Excerpt provided:
--

I think it's a fluid thing--it changes over time, depending on personal growth, what's going on in our lives, etc. For a time I may have needed him more than he needed me; for a time he needed me more than I needed him. For a time I was much more open about the depth of my feelings than he was, but I don't think he loved me any less than I loved him--he just wasn't ready to say it out loud. After 8 years, we've been through the highest highs and the lowest lows, tried to break up and found out that we can't love anyone else the way we love one another, and I'm confident that, at this stage, the playing field is pretty darn level.

~faith




oceanwynds -> RE: I love you / need you more. (1/15/2009 7:04:17 PM)

One thing that I had notices in my past marriage, there were times he loved and need me more, and other times that switched to me loving and needing him more. Sometimes we both were equal in loving and needing each other.

Sir and I have only been together for 2 and a half years, and I feel that I love and need him more, but I have occassionally seen this switch as well.

I do not know if anyone else has seen this.
oceanwynds




TreasureKY -> RE: I love you / need you more. (1/15/2009 8:47:39 PM)

I'd like to know just exactly how a person might go about measuring love... 




MaamJay -> RE: I love you / need you more. (1/15/2009 9:35:37 PM)

--

Request a: Please reproduce the records word for word, starting with their first line and going on through the line with "The image size is (235, 245). pos(65,54)".
The forum text and the records are unrelated pieces of material.

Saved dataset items
--

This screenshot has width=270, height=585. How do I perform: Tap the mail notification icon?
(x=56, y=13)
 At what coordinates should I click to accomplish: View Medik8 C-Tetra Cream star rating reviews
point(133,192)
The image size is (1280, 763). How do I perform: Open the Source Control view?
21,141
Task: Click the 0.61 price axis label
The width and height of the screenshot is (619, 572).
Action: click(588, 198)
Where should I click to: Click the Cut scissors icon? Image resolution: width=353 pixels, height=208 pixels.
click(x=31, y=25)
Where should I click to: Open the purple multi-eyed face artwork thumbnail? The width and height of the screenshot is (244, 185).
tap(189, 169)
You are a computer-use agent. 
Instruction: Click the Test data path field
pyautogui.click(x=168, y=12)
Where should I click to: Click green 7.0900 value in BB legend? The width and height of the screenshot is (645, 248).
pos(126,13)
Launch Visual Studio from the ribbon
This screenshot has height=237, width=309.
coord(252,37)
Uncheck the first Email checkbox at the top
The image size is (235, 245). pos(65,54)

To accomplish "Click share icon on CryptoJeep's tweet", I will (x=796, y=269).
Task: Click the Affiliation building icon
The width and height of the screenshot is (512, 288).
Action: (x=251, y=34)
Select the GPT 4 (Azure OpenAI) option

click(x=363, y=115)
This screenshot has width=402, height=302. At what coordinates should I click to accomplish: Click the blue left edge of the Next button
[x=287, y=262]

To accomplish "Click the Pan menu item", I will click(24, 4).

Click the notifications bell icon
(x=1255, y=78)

--

Request b: Quote the forum discussion about loving and needing a partner more, starting with "I do not know" and going on through "about measuring love...".

Expected answer a:
This screenshot has width=270, height=585. How do I perform: Tap the mail notification icon?
(x=56, y=13)
 At what coordinates should I click to accomplish: View Medik8 C-Tetra Cream star rating reviews
point(133,192)
The image size is (1280, 763). How do I perform: Open the Source Control view?
21,141
Task: Click the 0.61 price axis label
The width and height of the screenshot is (619, 572).
Action: click(588, 198)
Where should I click to: Click the Cut scissors icon? Image resolution: width=353 pixels, height=208 pixels.
click(x=31, y=25)
Where should I click to: Open the purple multi-eyed face artwork thumbnail? The width and height of the screenshot is (244, 185).
tap(189, 169)
You are a computer-use agent. 
Instruction: Click the Test data path field
pyautogui.click(x=168, y=12)
Where should I click to: Click green 7.0900 value in BB legend? The width and height of the screenshot is (645, 248).
pos(126,13)
Launch Visual Studio from the ribbon
This screenshot has height=237, width=309.
coord(252,37)
Uncheck the first Email checkbox at the top
The image size is (235, 245). pos(65,54)

Expected answer b:
I do not know if anyone else has seen this.
oceanwynds




TreasureKY -> RE: I love you / need you more. (1/15/2009 8:47:39 PM)

I'd like to know just exactly how a person might go about measuring love...